Now at community college, Sarah might as well be holding a sign: "Will study for health insurance." No one knows how many students in the U.S. are taking extra courses or enrolling in community colleges just to keep their health coverage. But 16 percent of young adults are unemployed, and about a third are uninsured. That's making community college an attractive option.

Miers: If you look at from a cost perspective, it's so much cheaper to be a full-time student.

Sarah would pay $200 to $300 a month for an individual policy. Instead, her parents are paying just a few hundred dollars a year to enroll her full-time in community college.

Bill Oye: Where did we come up with this notion about having to be enrolled full time to be eligible for my parent's insurance?

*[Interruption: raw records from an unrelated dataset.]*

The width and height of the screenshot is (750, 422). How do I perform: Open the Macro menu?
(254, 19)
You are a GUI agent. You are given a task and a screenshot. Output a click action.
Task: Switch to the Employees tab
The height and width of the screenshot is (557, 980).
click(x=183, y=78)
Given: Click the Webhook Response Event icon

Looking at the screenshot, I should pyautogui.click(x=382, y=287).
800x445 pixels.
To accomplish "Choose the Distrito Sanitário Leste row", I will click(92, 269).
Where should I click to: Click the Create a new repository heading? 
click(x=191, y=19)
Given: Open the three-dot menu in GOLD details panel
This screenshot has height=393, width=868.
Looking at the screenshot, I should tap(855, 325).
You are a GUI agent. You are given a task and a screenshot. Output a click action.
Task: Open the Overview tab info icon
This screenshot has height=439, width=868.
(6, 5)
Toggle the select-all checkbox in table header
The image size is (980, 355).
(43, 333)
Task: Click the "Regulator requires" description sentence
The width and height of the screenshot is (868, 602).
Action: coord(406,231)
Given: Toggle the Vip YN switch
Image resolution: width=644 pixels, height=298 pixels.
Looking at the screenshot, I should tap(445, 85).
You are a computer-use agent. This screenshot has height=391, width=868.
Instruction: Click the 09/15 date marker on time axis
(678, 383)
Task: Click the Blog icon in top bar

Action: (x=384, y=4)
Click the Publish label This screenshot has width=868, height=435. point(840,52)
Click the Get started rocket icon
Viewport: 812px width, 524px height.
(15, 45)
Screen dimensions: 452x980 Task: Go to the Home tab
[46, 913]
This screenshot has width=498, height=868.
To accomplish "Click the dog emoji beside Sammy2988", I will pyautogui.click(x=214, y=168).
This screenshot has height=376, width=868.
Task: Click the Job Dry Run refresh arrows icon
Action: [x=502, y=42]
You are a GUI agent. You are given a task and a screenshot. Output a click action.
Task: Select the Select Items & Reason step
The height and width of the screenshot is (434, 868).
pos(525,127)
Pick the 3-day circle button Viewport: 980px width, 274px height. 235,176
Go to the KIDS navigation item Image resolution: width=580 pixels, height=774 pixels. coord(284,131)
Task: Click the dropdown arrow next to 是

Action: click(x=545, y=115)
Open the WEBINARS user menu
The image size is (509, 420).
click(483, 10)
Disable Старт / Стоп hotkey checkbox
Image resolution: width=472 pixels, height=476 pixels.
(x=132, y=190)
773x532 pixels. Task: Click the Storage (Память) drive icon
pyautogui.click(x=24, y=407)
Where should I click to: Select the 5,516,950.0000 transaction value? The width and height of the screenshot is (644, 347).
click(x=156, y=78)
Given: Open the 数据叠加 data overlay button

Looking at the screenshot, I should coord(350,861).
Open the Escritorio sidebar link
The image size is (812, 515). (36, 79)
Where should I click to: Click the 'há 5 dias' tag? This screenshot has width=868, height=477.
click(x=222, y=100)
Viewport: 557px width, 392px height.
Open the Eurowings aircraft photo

Bill Oye is dean of student life at Diablo Valley College, a community college in the San Francisco suburb of Pleasant Hill. He says most students have full- or part-time jobs just to afford car insurance, gas and rent. Carrying a full course load just isn't possible.

Oye: If you just do the math of that, that begins to make it really difficult for students to be successful, and to have a competitive GPA and all those full time units, to stay on their parent's health insurance.

Health care reform would change that. Children could remain on their parents' insurance until they turn 27, whether they were in school or not. The new policy would take effect immediately after the bill is signed.

That would come as a welcome relief for Arielle Laner. She'd planned on taking a year off between high school and college, but now, she's in her first semester at Diablo Valley.

Arielle Laner: I was making a list of all that I could do while I took that gap year.

Arielle is disabled with a form of childhood cancer that left her in leg braces. She couldn't get insurance on her own, so she's going to school full time so she can stay on her parents' plan.

Laner: Being thrust into school not knowing what my goal from school to be yet, was not the right decision for me. And I feel like I would be more sure of who I am and who I was going to be, if I was able to explore that a little bit more by travelling or working.

Instead, Arielle travels everyday from her home to the classroom.

In San Francisco, I'm Sarah Varney for Marketplace.

Geoff Kieser's picture
Geoff Kieser - Dec 24, 2009

I think this is a great idea. My oldest son started CSN this fall full time and shortly afterward went from part time to full time employment. He couldn't handle both of the schdules and ended up dropping most of the courses. He's still on my work insurance and I would like to keep him there as long as I can and would still like him in school, just not full time. I've been paying the premiums since he was a baby and don't mind doing it for a while longer, at least until he gets a viable education or career skill or both.

vaught see's picture
vaught see - Dec 24, 2009

Somebody mentioned Currently, a 60-year-old likely would pay five or six times more for private medical insurance than someone in his twenties but it may not be true always check http://bit.ly/7bwEx2 for lower price coverages

Steve Klutter's picture
Steve Klutter - Dec 23, 2009

I believe Diablo Valley JC was also where a recent grade-inflation-for-cash (data hacking) scheme was pretty popular. California's colleges are wallowing as they capsize under an upside-down load. This new freeloading will further doom the system. I came up through the Jr. colleges, into the University (& was a H.S. dropout no less), yet I remember when students groaned at the weight of Health fees. Now, it's all gravy! Discuss-sting!!

Richard Johnston's picture
Richard Johnston - Dec 23, 2009

Sensational story. It is yet another indicator of how dysfunctional our present health-care system is.